* [What is being asked] Write the records below out again. Match them exactly.

* [Stored records]
------------------------

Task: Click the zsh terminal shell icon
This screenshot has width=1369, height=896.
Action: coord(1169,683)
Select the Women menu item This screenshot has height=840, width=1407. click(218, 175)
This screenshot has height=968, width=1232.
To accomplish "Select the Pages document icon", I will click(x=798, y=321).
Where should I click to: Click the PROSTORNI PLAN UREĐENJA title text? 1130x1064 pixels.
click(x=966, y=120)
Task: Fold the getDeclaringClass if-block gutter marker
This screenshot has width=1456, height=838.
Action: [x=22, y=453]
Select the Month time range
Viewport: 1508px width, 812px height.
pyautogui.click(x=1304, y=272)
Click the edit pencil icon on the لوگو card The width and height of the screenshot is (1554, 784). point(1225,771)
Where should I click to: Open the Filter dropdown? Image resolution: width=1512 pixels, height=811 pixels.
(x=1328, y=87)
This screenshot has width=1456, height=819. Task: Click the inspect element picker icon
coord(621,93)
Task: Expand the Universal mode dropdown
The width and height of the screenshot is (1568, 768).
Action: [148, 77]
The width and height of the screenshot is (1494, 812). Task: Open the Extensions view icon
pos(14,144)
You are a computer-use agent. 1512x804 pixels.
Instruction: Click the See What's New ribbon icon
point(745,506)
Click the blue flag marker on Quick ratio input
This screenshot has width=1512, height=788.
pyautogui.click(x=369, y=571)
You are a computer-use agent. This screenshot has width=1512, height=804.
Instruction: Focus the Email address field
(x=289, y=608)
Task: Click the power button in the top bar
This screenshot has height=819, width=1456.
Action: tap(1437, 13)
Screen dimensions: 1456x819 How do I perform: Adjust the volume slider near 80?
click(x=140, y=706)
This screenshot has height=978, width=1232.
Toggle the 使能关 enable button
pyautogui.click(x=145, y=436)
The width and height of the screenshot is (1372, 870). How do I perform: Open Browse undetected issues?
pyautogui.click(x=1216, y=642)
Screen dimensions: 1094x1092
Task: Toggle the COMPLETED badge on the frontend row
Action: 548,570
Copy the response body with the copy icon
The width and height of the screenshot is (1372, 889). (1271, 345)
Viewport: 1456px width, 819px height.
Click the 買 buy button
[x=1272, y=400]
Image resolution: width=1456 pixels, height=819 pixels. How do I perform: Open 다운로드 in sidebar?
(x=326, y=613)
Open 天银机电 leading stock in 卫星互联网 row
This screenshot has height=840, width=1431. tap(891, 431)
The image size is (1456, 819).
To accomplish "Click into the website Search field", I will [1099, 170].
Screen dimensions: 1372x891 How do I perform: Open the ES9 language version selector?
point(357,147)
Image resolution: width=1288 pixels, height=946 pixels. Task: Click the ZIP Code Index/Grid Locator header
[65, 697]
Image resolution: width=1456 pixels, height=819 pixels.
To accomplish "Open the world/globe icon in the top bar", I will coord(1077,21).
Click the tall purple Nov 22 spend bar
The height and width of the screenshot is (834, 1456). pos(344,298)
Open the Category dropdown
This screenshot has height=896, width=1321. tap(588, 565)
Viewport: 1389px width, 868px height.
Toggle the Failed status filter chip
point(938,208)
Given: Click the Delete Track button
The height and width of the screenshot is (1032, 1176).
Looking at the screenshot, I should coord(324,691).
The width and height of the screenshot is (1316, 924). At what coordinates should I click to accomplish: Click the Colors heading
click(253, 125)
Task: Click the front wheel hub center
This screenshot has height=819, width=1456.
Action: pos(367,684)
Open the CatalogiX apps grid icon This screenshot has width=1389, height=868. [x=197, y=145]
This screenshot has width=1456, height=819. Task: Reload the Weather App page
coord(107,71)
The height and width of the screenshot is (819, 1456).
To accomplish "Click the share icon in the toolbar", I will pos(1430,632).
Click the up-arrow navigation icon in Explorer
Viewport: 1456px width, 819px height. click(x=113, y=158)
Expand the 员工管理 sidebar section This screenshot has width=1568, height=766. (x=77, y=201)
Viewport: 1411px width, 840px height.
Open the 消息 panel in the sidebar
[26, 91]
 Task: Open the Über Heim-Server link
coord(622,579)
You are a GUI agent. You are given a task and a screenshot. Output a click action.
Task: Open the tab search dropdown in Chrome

------------------------

* [Answer space]
Task: Click the zsh terminal shell icon
This screenshot has width=1369, height=896.
Action: coord(1169,683)
Select the Women menu item This screenshot has height=840, width=1407. click(218, 175)
This screenshot has height=968, width=1232.
To accomplish "Select the Pages document icon", I will click(x=798, y=321).
Where should I click to: Click the PROSTORNI PLAN UREĐENJA title text? 1130x1064 pixels.
click(x=966, y=120)
Task: Fold the getDeclaringClass if-block gutter marker
This screenshot has width=1456, height=838.
Action: [x=22, y=453]
Select the Month time range
Viewport: 1508px width, 812px height.
pyautogui.click(x=1304, y=272)
Click the edit pencil icon on the لوگو card The width and height of the screenshot is (1554, 784). point(1225,771)
Where should I click to: Open the Filter dropdown? Image resolution: width=1512 pixels, height=811 pixels.
(x=1328, y=87)
This screenshot has width=1456, height=819. Task: Click the inspect element picker icon
coord(621,93)
Task: Expand the Universal mode dropdown
The width and height of the screenshot is (1568, 768).
Action: [148, 77]
The width and height of the screenshot is (1494, 812). Task: Open the Extensions view icon
pos(14,144)
You are a computer-use agent. 1512x804 pixels.
Instruction: Click the See What's New ribbon icon
point(745,506)
Click the blue flag marker on Quick ratio input
This screenshot has width=1512, height=788.
pyautogui.click(x=369, y=571)
You are a computer-use agent. This screenshot has width=1512, height=804.
Instruction: Focus the Email address field
(x=289, y=608)
Task: Click the power button in the top bar
This screenshot has height=819, width=1456.
Action: tap(1437, 13)
Screen dimensions: 1456x819 How do I perform: Adjust the volume slider near 80?
click(x=140, y=706)
This screenshot has height=978, width=1232.
Toggle the 使能关 enable button
pyautogui.click(x=145, y=436)
The width and height of the screenshot is (1372, 870). How do I perform: Open Browse undetected issues?
pyautogui.click(x=1216, y=642)
Screen dimensions: 1094x1092
Task: Toggle the COMPLETED badge on the frontend row
Action: 548,570
Copy the response body with the copy icon
The width and height of the screenshot is (1372, 889). (1271, 345)
Viewport: 1456px width, 819px height.
Click the 買 buy button
[x=1272, y=400]
Image resolution: width=1456 pixels, height=819 pixels. How do I perform: Open 다운로드 in sidebar?
(x=326, y=613)
Open 天银机电 leading stock in 卫星互联网 row
This screenshot has height=840, width=1431. tap(891, 431)
The image size is (1456, 819).
To accomplish "Click into the website Search field", I will [1099, 170].
Screen dimensions: 1372x891 How do I perform: Open the ES9 language version selector?
point(357,147)
Image resolution: width=1288 pixels, height=946 pixels. Task: Click the ZIP Code Index/Grid Locator header
[65, 697]
Image resolution: width=1456 pixels, height=819 pixels.
To accomplish "Open the world/globe icon in the top bar", I will coord(1077,21).
Click the tall purple Nov 22 spend bar
The height and width of the screenshot is (834, 1456). pos(344,298)
Open the Category dropdown
This screenshot has height=896, width=1321. tap(588, 565)
Viewport: 1389px width, 868px height.
Toggle the Failed status filter chip
point(938,208)
Given: Click the Delete Track button
The height and width of the screenshot is (1032, 1176).
Looking at the screenshot, I should coord(324,691).
The width and height of the screenshot is (1316, 924). At what coordinates should I click to accomplish: Click the Colors heading
click(253, 125)
Task: Click the front wheel hub center
This screenshot has height=819, width=1456.
Action: pos(367,684)
Open the CatalogiX apps grid icon This screenshot has width=1389, height=868. [x=197, y=145]
This screenshot has width=1456, height=819. Task: Reload the Weather App page
coord(107,71)
The height and width of the screenshot is (819, 1456).
To accomplish "Click the share icon in the toolbar", I will pos(1430,632).
Click the up-arrow navigation icon in Explorer
Viewport: 1456px width, 819px height. click(x=113, y=158)
Expand the 员工管理 sidebar section This screenshot has width=1568, height=766. (x=77, y=201)
Viewport: 1411px width, 840px height.
Open the 消息 panel in the sidebar
[26, 91]
 Task: Open the Über Heim-Server link
coord(622,579)
You are a GUI agent. You are given a task and a screenshot. Output a click action.
Task: Open the tab search dropdown in Chrome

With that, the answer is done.